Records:
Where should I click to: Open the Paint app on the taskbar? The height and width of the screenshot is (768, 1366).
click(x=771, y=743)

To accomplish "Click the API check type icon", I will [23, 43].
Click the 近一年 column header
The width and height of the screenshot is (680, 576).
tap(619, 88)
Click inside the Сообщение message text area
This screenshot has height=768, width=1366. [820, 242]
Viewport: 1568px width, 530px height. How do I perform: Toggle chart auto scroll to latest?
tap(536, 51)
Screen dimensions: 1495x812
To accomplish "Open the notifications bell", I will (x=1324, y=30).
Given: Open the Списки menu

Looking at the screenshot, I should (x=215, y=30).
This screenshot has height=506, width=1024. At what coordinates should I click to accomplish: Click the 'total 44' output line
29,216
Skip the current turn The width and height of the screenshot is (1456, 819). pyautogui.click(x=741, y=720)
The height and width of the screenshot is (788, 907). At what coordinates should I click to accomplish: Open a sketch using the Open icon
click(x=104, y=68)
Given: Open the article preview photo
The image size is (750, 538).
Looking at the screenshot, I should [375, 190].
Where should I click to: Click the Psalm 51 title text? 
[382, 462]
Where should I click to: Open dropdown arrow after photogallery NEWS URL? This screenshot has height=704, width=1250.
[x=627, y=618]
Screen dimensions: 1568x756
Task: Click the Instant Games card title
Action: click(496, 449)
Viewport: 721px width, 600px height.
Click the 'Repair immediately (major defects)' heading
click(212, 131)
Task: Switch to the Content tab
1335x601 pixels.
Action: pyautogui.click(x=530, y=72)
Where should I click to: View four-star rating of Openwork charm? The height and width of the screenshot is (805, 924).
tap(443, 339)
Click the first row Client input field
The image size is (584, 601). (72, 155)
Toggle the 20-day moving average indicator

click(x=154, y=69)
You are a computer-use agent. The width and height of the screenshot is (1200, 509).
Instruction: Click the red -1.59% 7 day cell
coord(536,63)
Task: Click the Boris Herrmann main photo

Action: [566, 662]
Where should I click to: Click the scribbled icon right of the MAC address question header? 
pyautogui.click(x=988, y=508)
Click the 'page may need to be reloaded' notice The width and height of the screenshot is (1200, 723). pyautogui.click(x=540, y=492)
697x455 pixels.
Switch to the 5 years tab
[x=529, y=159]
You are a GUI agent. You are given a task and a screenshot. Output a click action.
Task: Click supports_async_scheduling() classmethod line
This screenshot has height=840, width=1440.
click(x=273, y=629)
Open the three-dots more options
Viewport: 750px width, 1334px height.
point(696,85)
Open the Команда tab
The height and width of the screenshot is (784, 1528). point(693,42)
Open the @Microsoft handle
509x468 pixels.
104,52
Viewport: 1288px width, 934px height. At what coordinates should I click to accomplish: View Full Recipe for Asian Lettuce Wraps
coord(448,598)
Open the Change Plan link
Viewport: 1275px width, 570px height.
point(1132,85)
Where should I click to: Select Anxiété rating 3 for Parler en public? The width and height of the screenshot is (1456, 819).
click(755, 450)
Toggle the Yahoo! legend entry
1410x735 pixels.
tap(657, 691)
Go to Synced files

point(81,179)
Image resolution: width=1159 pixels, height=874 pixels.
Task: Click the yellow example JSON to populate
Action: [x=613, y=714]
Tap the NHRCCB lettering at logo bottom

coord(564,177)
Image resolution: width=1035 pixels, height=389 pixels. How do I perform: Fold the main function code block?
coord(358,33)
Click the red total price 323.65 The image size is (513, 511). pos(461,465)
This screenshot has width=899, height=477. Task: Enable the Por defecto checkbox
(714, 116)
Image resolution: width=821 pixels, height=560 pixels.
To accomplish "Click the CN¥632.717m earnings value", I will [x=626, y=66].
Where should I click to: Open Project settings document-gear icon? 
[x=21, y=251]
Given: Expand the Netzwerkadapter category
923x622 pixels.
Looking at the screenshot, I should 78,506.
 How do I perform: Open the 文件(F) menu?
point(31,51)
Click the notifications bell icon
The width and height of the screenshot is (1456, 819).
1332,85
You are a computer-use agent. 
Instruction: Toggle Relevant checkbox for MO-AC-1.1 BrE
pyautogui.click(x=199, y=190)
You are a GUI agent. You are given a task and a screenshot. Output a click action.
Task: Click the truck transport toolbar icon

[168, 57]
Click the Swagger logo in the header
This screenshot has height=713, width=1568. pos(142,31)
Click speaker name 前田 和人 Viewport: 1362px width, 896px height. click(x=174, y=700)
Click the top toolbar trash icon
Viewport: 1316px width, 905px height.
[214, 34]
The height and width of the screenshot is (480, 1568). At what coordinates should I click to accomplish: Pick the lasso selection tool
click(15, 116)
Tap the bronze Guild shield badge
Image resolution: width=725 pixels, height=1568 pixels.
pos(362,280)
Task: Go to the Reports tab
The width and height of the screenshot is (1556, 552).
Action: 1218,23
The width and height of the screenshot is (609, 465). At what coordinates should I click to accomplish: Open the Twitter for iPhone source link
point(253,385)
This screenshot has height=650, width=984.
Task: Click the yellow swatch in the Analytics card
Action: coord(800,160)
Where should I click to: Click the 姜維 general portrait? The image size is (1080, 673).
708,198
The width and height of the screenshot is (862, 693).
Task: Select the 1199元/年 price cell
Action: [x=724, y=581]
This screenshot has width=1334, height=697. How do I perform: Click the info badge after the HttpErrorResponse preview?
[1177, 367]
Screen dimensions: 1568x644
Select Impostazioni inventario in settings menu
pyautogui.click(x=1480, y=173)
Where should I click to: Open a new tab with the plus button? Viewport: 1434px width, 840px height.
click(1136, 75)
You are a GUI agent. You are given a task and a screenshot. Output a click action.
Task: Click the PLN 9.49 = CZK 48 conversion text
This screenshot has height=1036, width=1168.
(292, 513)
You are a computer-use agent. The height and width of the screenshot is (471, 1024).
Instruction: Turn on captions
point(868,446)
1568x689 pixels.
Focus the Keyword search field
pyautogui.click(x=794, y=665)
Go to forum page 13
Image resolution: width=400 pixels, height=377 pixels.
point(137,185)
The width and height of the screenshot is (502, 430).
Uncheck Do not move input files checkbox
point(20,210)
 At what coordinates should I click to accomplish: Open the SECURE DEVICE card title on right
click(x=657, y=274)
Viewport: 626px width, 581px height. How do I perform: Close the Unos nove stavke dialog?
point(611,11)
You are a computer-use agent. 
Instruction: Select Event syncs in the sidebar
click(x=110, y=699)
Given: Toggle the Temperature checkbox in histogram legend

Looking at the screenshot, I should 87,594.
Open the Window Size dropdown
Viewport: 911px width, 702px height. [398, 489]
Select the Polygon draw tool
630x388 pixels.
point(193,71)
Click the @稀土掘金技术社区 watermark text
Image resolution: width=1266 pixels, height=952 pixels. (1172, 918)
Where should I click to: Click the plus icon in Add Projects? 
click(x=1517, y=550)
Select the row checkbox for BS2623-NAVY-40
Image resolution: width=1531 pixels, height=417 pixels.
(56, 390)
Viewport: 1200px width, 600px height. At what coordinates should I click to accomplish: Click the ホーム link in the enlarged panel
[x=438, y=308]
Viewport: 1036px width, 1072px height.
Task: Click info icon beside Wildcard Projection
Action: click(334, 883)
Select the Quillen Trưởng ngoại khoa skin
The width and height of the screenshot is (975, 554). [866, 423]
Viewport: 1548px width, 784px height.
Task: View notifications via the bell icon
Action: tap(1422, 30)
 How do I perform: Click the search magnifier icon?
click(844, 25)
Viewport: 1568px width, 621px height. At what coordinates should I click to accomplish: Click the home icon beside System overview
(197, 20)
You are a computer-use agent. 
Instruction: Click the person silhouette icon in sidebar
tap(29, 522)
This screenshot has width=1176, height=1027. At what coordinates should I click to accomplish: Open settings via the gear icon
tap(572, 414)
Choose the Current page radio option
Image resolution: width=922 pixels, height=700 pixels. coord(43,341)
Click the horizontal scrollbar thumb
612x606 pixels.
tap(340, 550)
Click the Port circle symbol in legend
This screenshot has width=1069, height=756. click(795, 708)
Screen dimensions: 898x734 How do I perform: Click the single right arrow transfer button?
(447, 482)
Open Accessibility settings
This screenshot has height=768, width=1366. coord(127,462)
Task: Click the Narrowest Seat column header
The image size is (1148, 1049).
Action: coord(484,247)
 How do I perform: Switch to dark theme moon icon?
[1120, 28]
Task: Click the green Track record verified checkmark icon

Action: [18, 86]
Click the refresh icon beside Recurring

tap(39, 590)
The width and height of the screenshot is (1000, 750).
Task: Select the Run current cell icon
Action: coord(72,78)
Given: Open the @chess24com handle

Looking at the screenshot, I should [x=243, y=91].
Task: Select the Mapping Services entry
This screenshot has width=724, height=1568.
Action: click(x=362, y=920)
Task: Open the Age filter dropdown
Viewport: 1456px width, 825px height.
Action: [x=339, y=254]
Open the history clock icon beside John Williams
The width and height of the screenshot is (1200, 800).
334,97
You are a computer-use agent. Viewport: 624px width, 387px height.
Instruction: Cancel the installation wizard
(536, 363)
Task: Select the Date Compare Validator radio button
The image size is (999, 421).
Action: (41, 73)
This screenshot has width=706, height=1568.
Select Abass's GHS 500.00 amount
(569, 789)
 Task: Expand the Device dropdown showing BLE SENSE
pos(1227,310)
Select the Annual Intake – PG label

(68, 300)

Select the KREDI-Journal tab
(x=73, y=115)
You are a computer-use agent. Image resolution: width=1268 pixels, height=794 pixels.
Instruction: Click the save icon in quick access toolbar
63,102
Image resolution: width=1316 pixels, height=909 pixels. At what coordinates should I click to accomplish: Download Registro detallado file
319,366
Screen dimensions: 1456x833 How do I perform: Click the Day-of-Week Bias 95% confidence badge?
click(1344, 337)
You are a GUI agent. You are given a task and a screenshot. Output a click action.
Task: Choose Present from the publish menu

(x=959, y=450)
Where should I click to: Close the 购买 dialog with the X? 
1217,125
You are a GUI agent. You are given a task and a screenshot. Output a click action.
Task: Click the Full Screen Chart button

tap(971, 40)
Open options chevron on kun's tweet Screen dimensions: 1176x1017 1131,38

Exercise brief:
Please copy the listing from the line with "Click the first row Client input field" to the line with "will [x=626, y=66].", renaming "Viewport" to "Window size" and leaving everything else unchanged.

Solution:
Click the first row Client input field
The image size is (584, 601). (72, 155)
Toggle the 20-day moving average indicator

click(x=154, y=69)
You are a computer-use agent. The width and height of the screenshot is (1200, 509).
Instruction: Click the red -1.59% 7 day cell
coord(536,63)
Task: Click the Boris Herrmann main photo

Action: [566, 662]
Where should I click to: Click the scribbled icon right of the MAC address question header? 
pyautogui.click(x=988, y=508)
Click the 'page may need to be reloaded' notice The width and height of the screenshot is (1200, 723). pyautogui.click(x=540, y=492)
697x455 pixels.
Switch to the 5 years tab
[x=529, y=159]
You are a GUI agent. You are given a task and a screenshot. Output a click action.
Task: Click supports_async_scheduling() classmethod line
This screenshot has height=840, width=1440.
click(x=273, y=629)
Open the three-dots more options
Window size: 750px width, 1334px height.
point(696,85)
Open the Команда tab
The height and width of the screenshot is (784, 1528). point(693,42)
Open the @Microsoft handle
509x468 pixels.
104,52
Window size: 1288px width, 934px height. At what coordinates should I click to accomplish: View Full Recipe for Asian Lettuce Wraps
coord(448,598)
Open the Change Plan link
Window size: 1275px width, 570px height.
point(1132,85)
Where should I click to: Select Anxiété rating 3 for Parler en public? The width and height of the screenshot is (1456, 819).
click(755, 450)
Toggle the Yahoo! legend entry
1410x735 pixels.
tap(657, 691)
Go to Synced files

point(81,179)
Image resolution: width=1159 pixels, height=874 pixels.
Task: Click the yellow example JSON to populate
Action: [x=613, y=714]
Tap the NHRCCB lettering at logo bottom

coord(564,177)
Image resolution: width=1035 pixels, height=389 pixels. How do I perform: Fold the main function code block?
coord(358,33)
Click the red total price 323.65 The image size is (513, 511). pos(461,465)
This screenshot has width=899, height=477. Task: Enable the Por defecto checkbox
(714, 116)
Image resolution: width=821 pixels, height=560 pixels.
To accomplish "Click the CN¥632.717m earnings value", I will [x=626, y=66].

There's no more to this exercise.